Une forêt d’emblèmes s’agite en tous sens sous le haut plafond aux lumières tamisées. Les couleurs palestiniennes se mêlent au drapeau écarlate de l’Union générale tunisienne du travail (UGTT). Ce samedi 3 décembre, son secrétaire général, Noureddine Taboubi, s’adresse à ses partisans réunis au Palais des congrès, dans le centre de Tunis. Des chants syndicalistes s’élèvent de l’assemblée militante d’où fusent parfois des slogans : « Elections, mascarade ».
Les propos du patron de la très puissante centrale syndicale – forte d’environ 800 000 adhérents – dont le rôle a été déterminant dans le renversement du régime de Ben Ali en janvier 2011 – sont très attendus, guettés, alors que les Tunisiens sont invités à élire, samedi 17 décembre, une nouvelle Assemblée sur fond de négociations entre le gouvernement et le Fonds monétaire international (FMI), pour renflouer une économie tunisienne en état de quasi-banqueroute.

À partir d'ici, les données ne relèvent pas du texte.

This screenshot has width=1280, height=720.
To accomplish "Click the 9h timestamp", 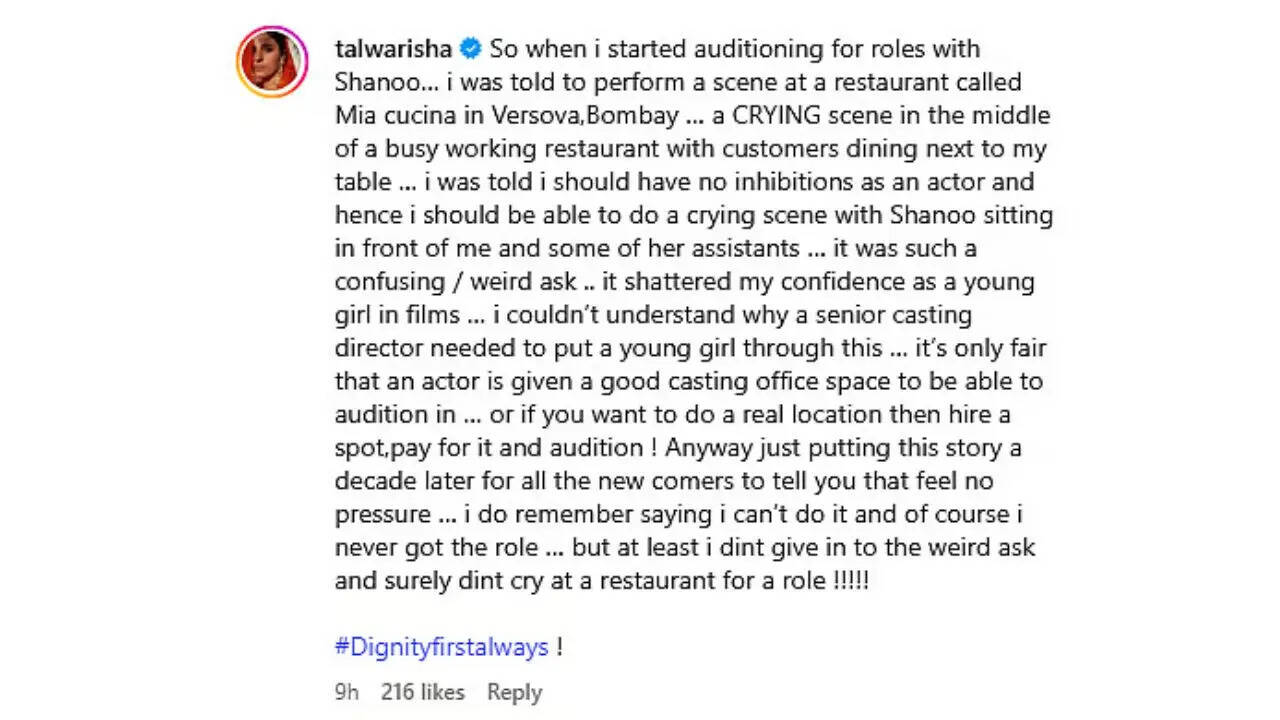I will [347, 692].
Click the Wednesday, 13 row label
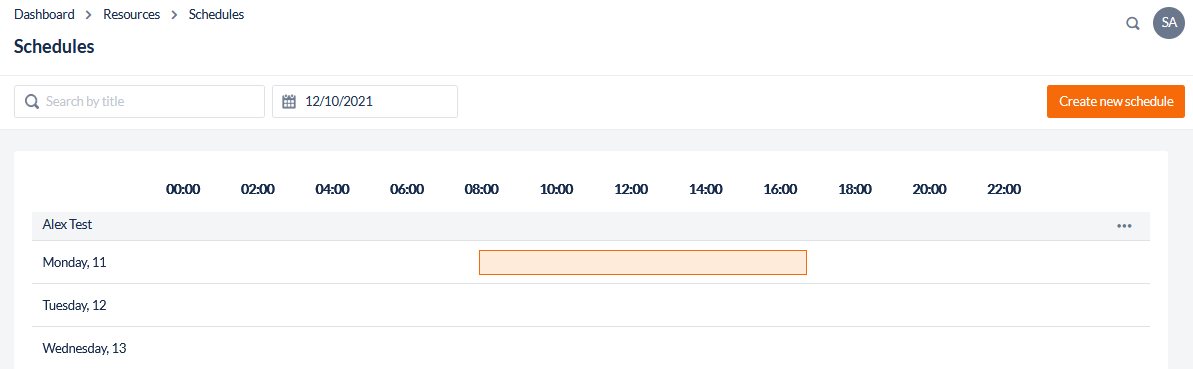Screen dimensions: 1193x369 click(84, 348)
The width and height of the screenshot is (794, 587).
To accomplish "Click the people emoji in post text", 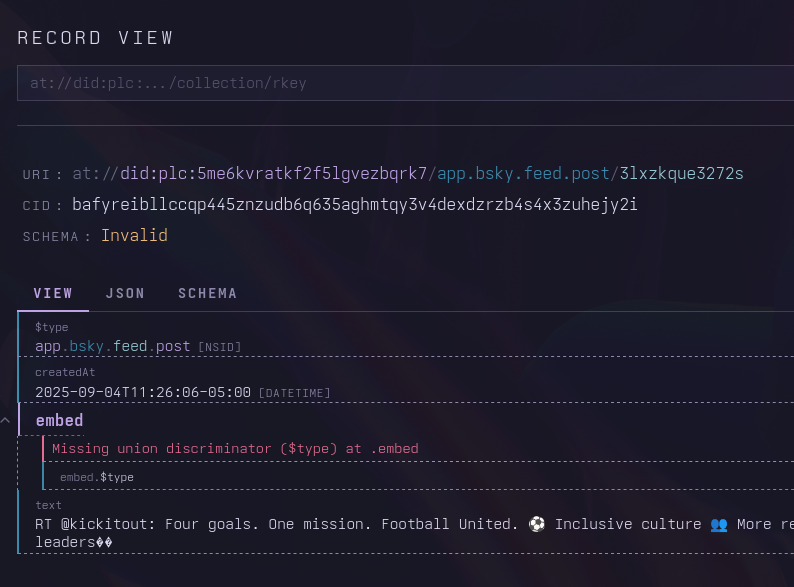I will pos(718,524).
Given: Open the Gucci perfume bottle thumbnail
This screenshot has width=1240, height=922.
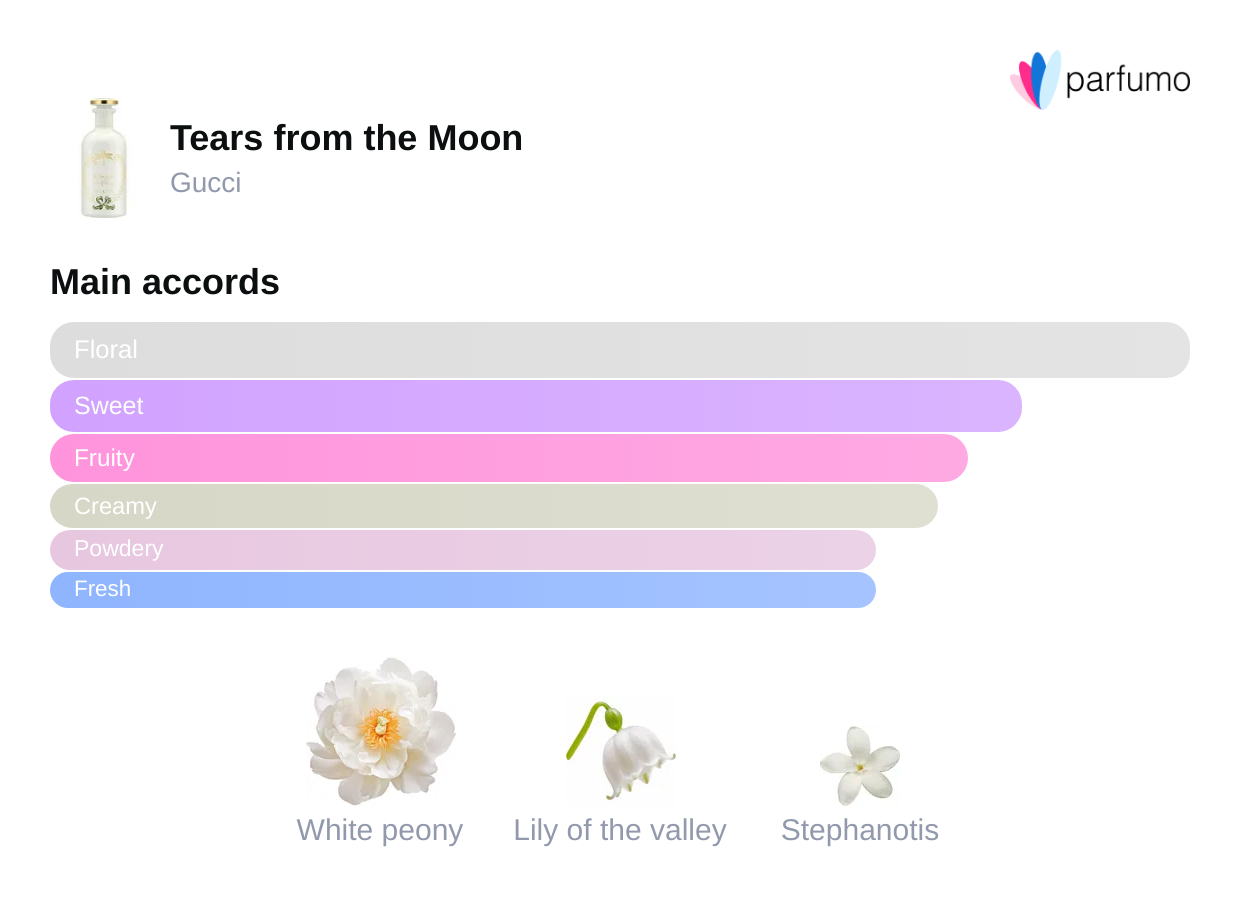Looking at the screenshot, I should tap(104, 158).
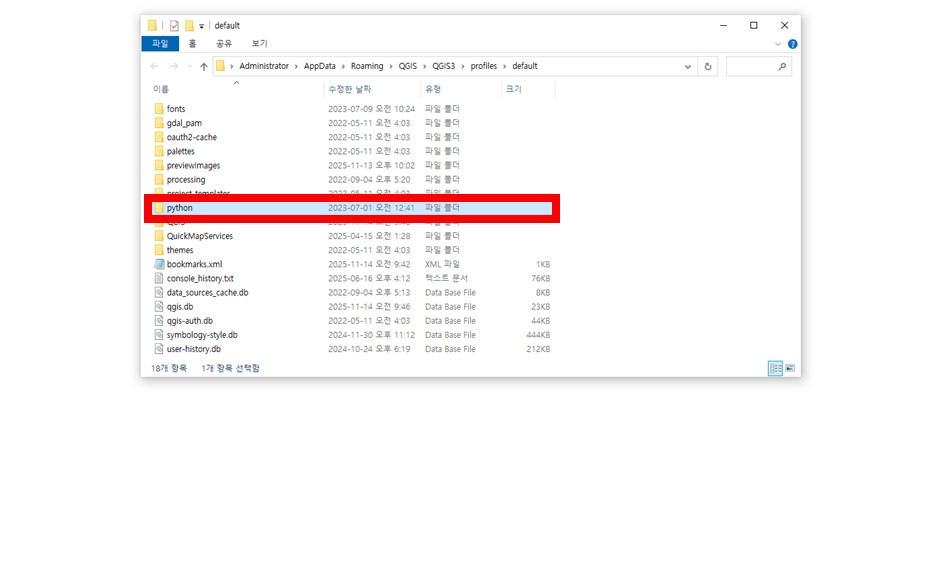Expand the ribbon with the chevron
This screenshot has width=945, height=567.
pyautogui.click(x=778, y=44)
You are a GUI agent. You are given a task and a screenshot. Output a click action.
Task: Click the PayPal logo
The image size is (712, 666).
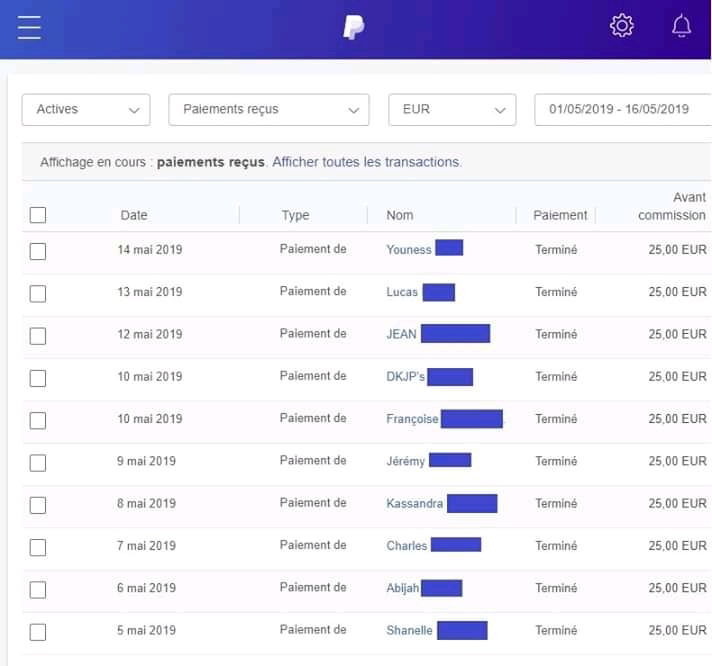[x=353, y=27]
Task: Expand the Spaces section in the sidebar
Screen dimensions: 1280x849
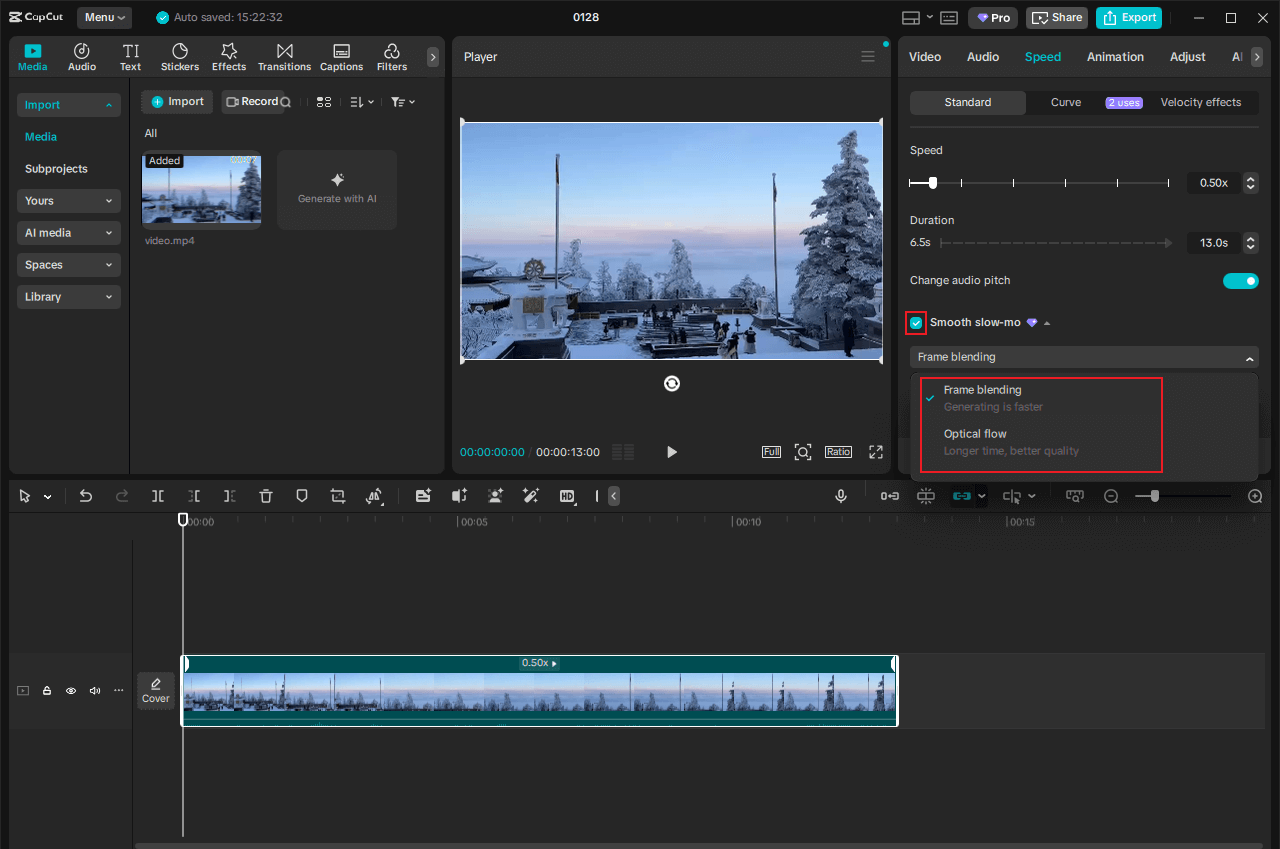Action: point(68,264)
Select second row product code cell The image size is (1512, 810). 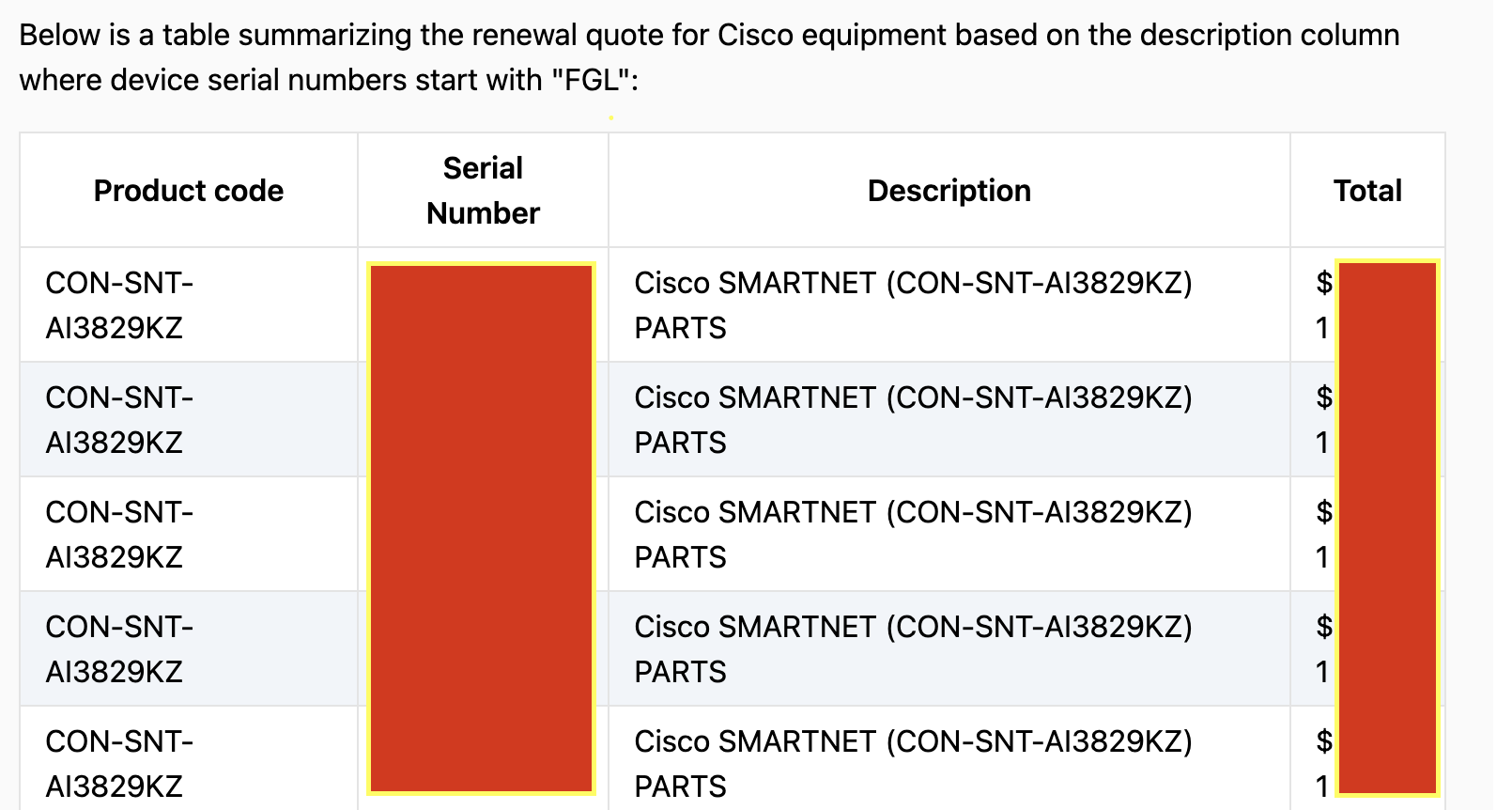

Avec cette future Assemblée aux pouvoirs limités, le chef de l’Etat, Kaïs Saïed, inaugure la mise en place de son modèle institutionnel issu de la nouvelle Constitution d’inspiration présidentialiste, adoptée le 25 juillet par référendum, à rebours de l’expérience parlementaire ayant suivi la révolution de 2011.
Si les déclarations de M. Taboubi sont à ce point scrutées, c’est que l’UGTT est la seule organisation en Tunisie susceptible de contrarier les plans de M. Saïed alors que les partis politiques d’opposition ne parviennent toujours pas à restaurer un crédit entaché par les errements de la décennie 2011-2021. De fait, M. Taboubi dénonce un pouvoir « peu transparent », qui « discute d’accords secrets avec le FMI ».
Trois jours plus tôt, il avait été encore plus offensif lors d’un rassemblement à la fédération des transports de l’UGTT. Le syndicat..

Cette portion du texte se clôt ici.